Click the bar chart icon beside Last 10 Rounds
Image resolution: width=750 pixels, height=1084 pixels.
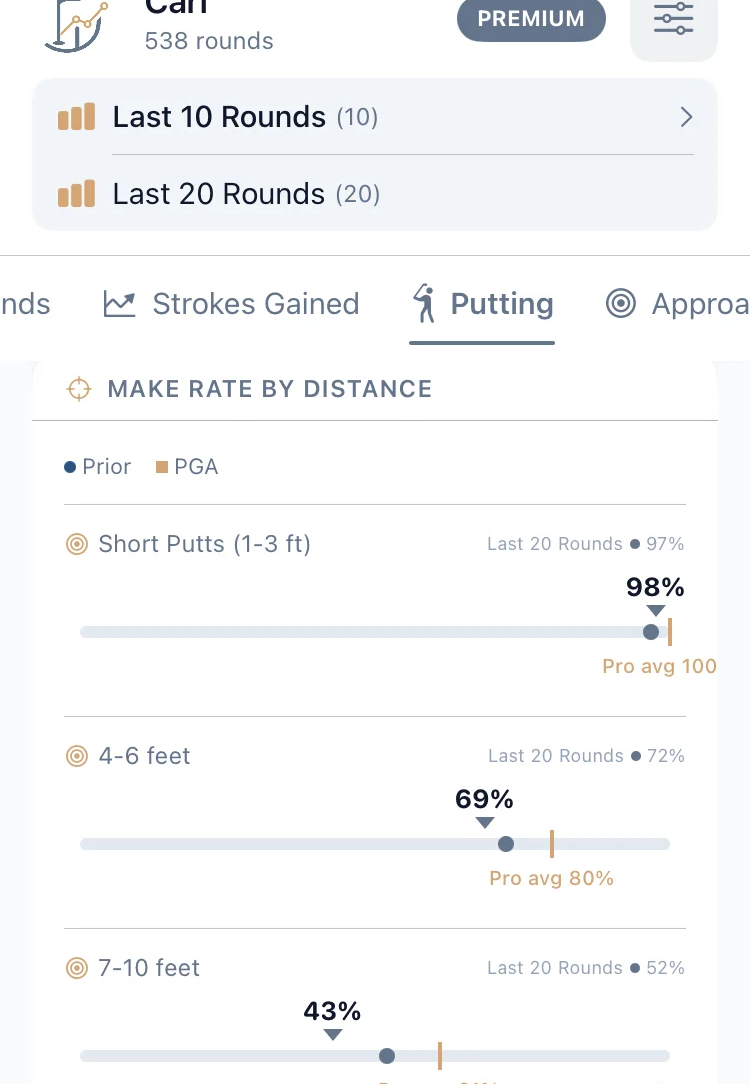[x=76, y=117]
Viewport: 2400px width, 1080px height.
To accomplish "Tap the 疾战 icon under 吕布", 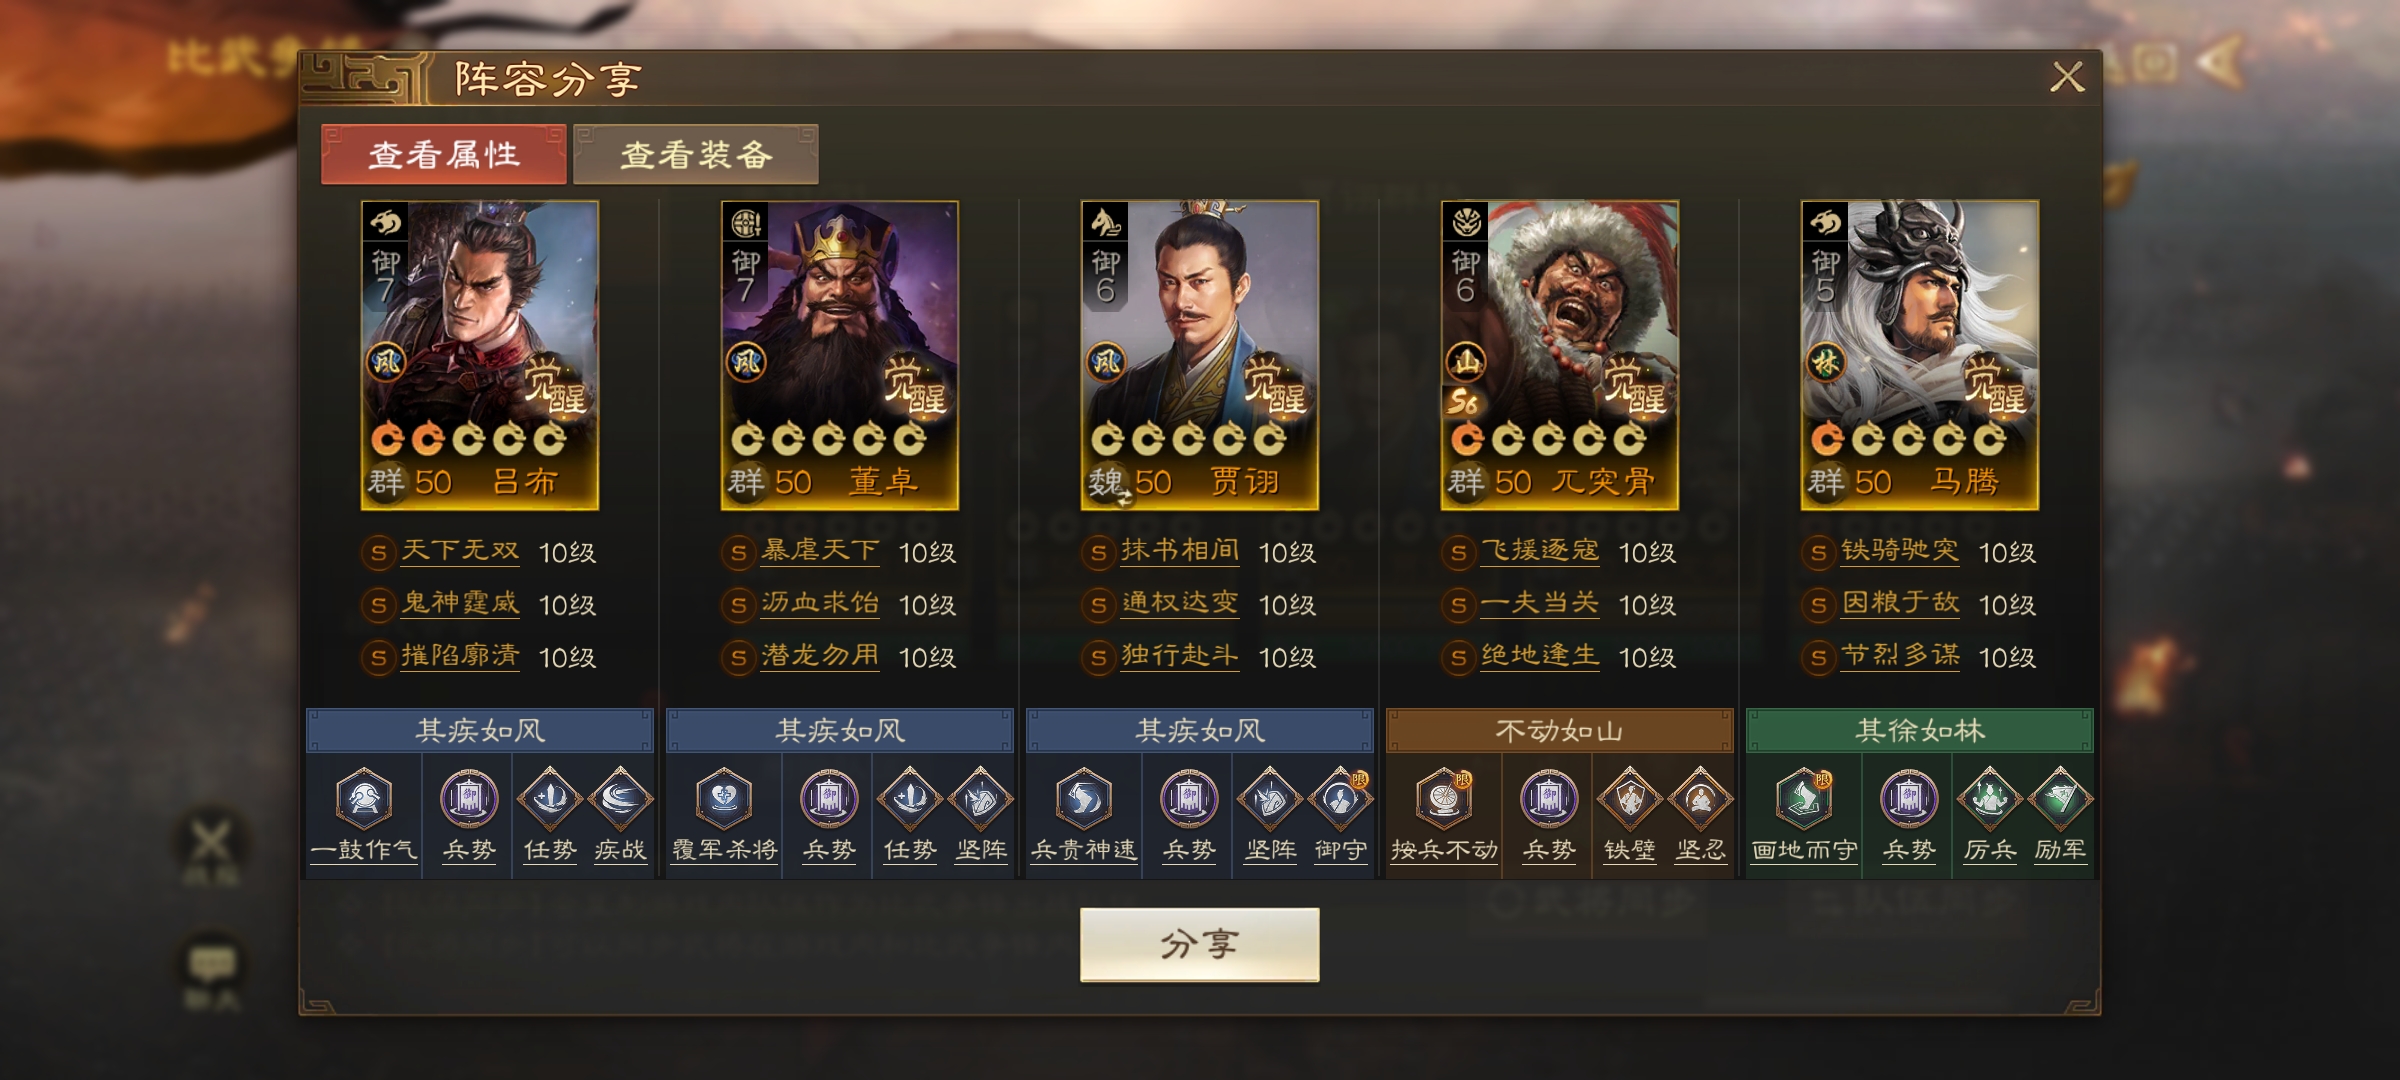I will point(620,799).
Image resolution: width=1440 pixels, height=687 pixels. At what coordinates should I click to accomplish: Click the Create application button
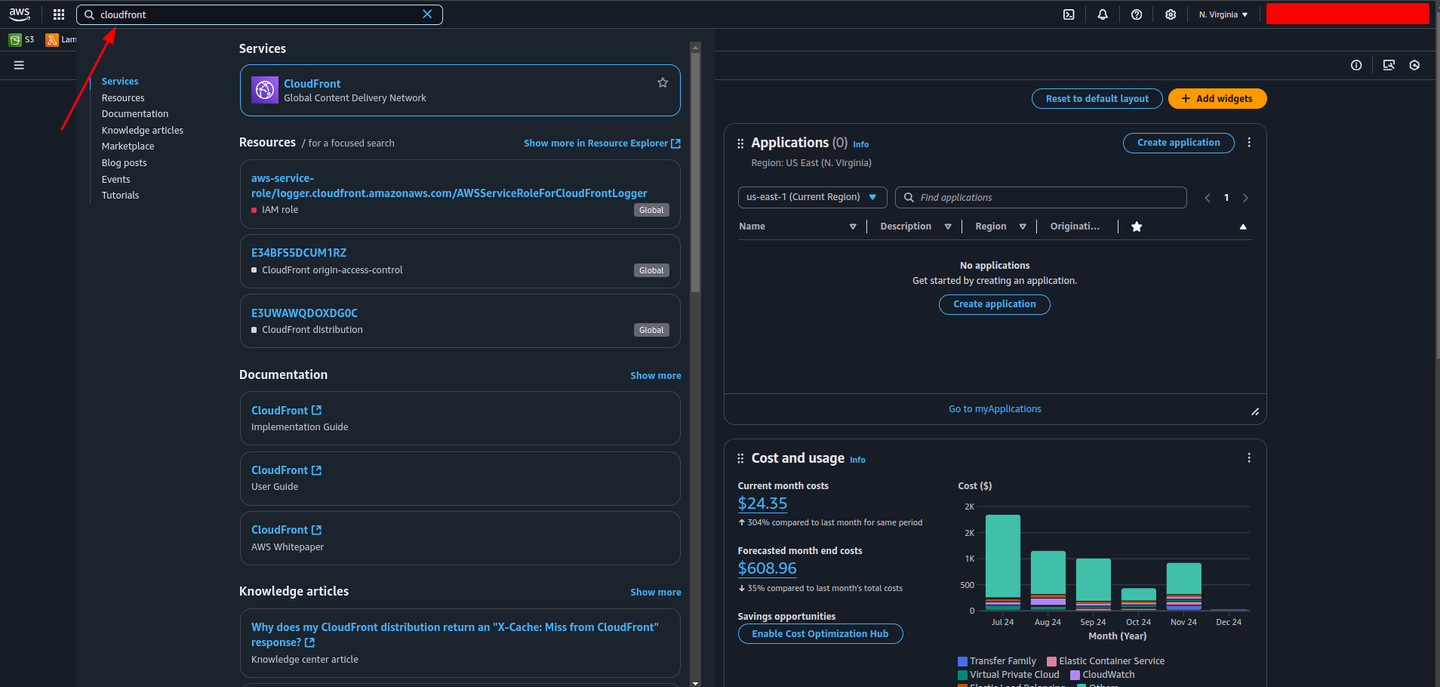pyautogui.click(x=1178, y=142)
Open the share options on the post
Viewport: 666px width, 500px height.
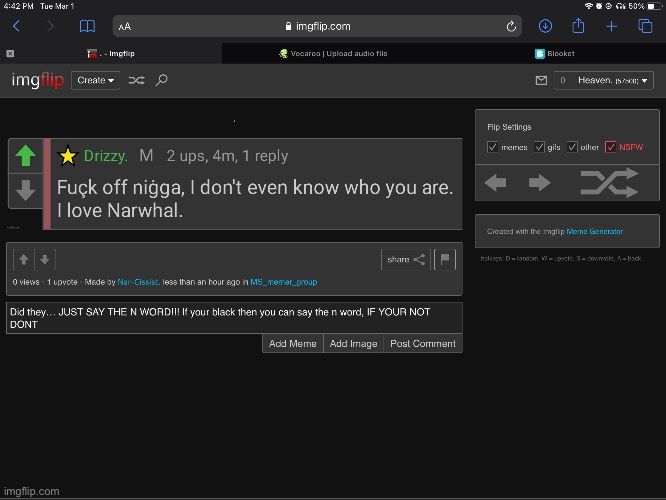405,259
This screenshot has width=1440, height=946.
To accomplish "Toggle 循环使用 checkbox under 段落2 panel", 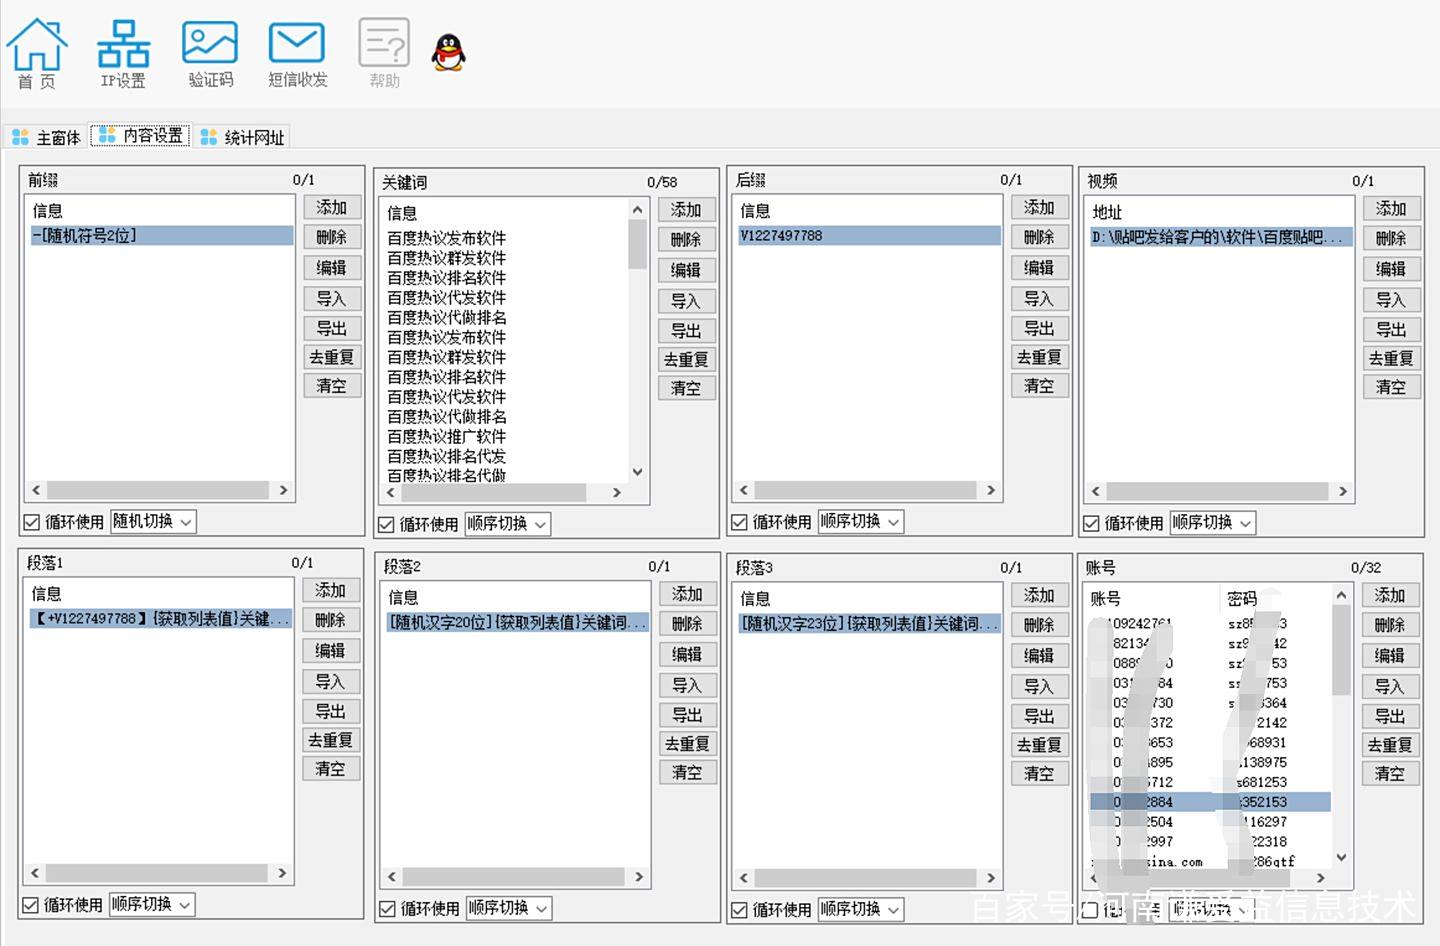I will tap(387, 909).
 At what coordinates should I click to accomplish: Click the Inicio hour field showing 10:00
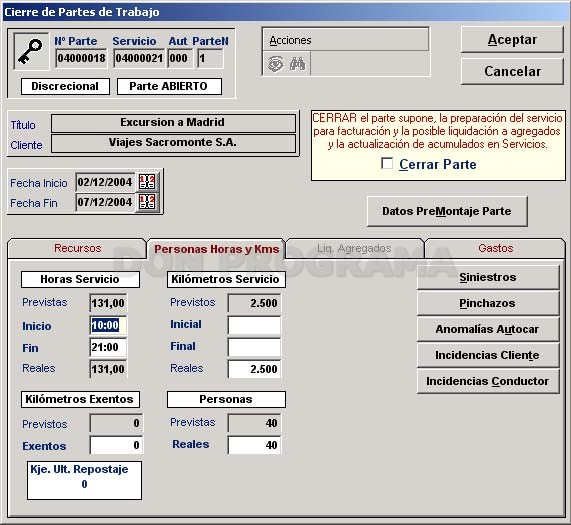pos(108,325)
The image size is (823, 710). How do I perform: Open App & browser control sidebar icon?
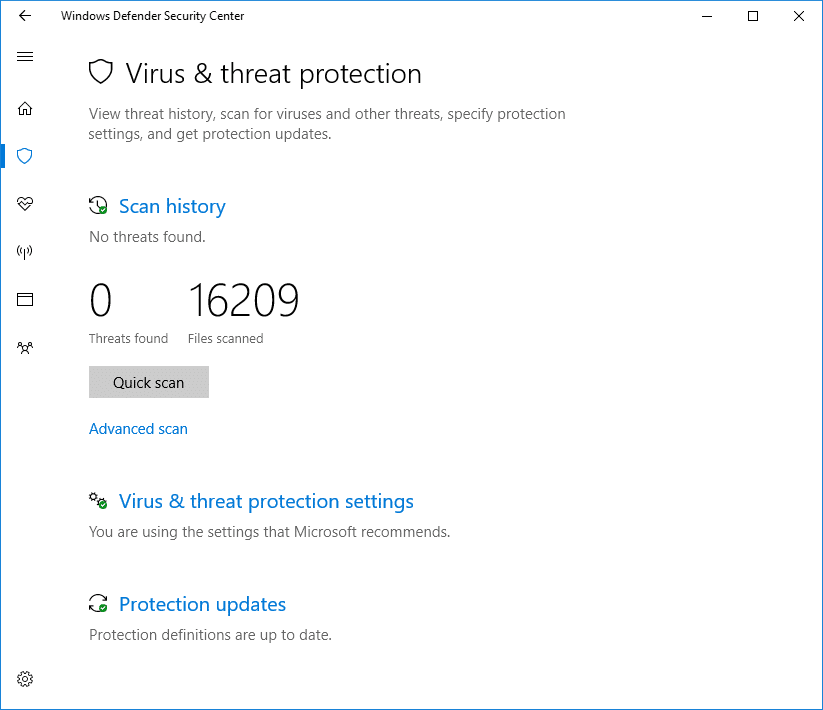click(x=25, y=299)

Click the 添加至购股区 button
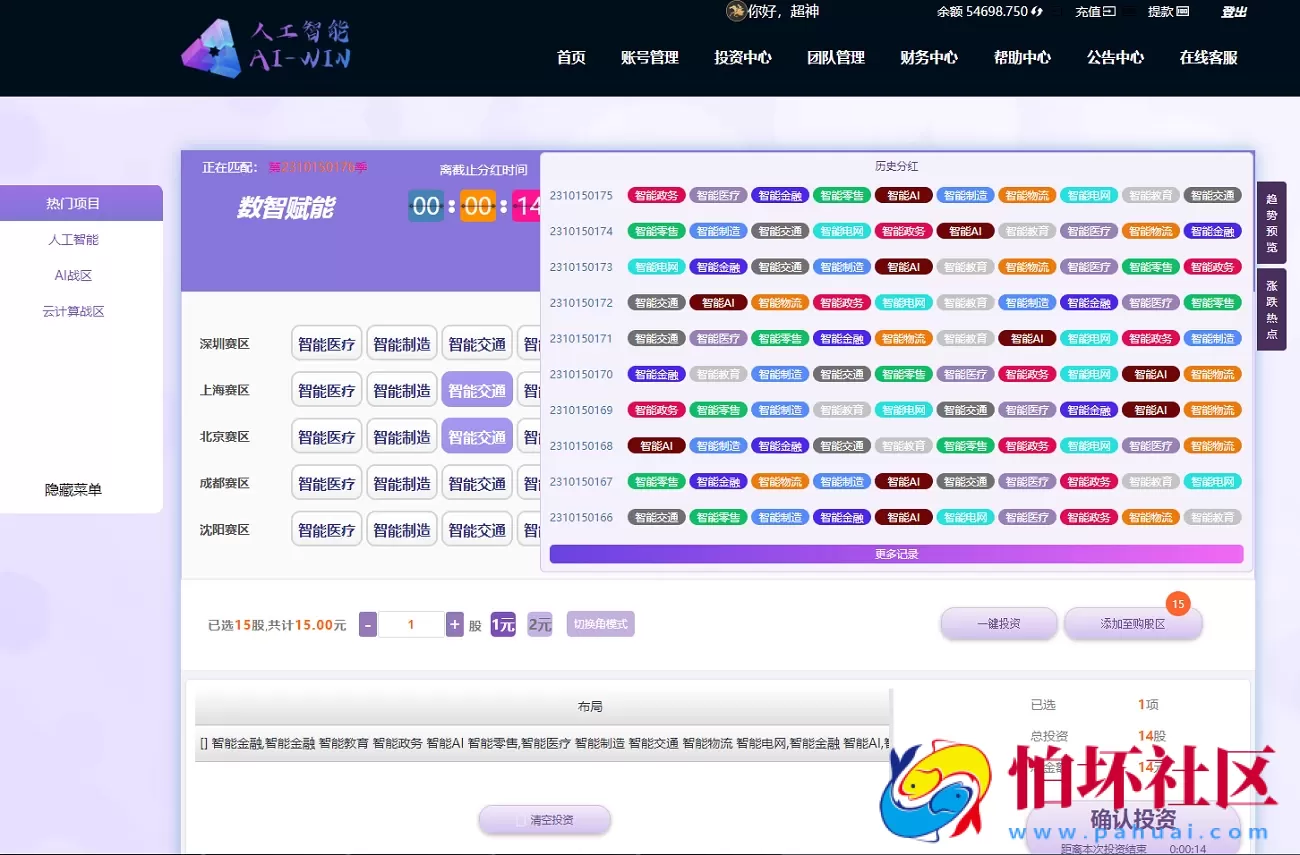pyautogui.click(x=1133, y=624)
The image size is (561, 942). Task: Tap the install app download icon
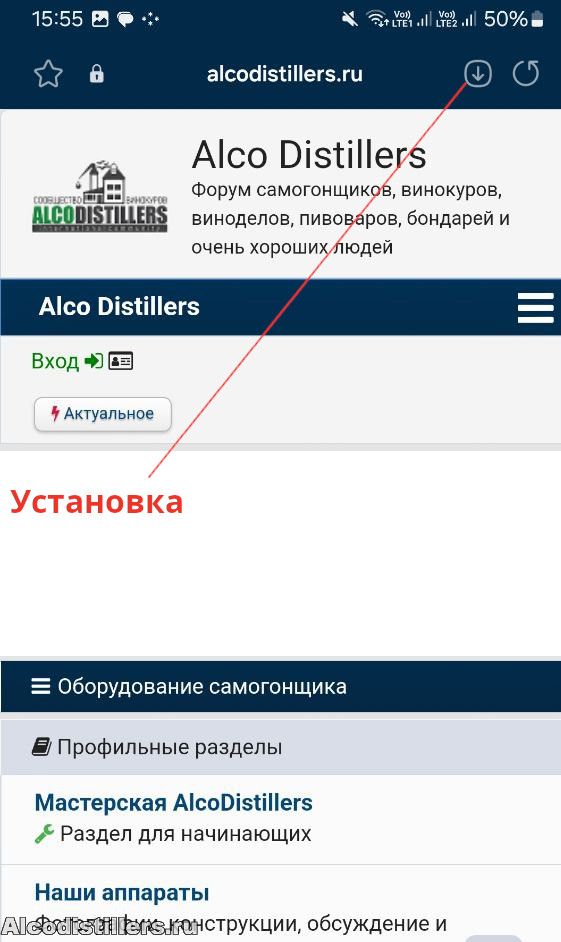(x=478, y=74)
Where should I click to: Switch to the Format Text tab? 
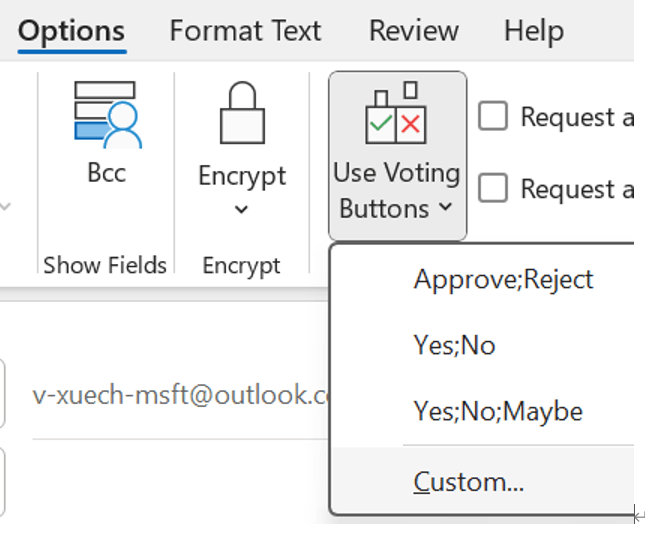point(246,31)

TASK STATEMENT -
Copy word for word every line from the one holding "field showing 10:00" to the end of the listing, both ends included, but do not copy any pictures.

TASK SOLUTION -
 At what coordinates should I click to accomplish: Click the Inicio hour field showing 10:00
pos(108,325)
The image size is (823, 710). How do I perform: Open App & browser control sidebar icon?
click(x=25, y=299)

Click the 添加至购股区 button
pyautogui.click(x=1133, y=624)
The image size is (561, 942). Task: Tap the install app download icon
(x=478, y=74)
Where should I click to: Switch to the Format Text tab? 
point(246,31)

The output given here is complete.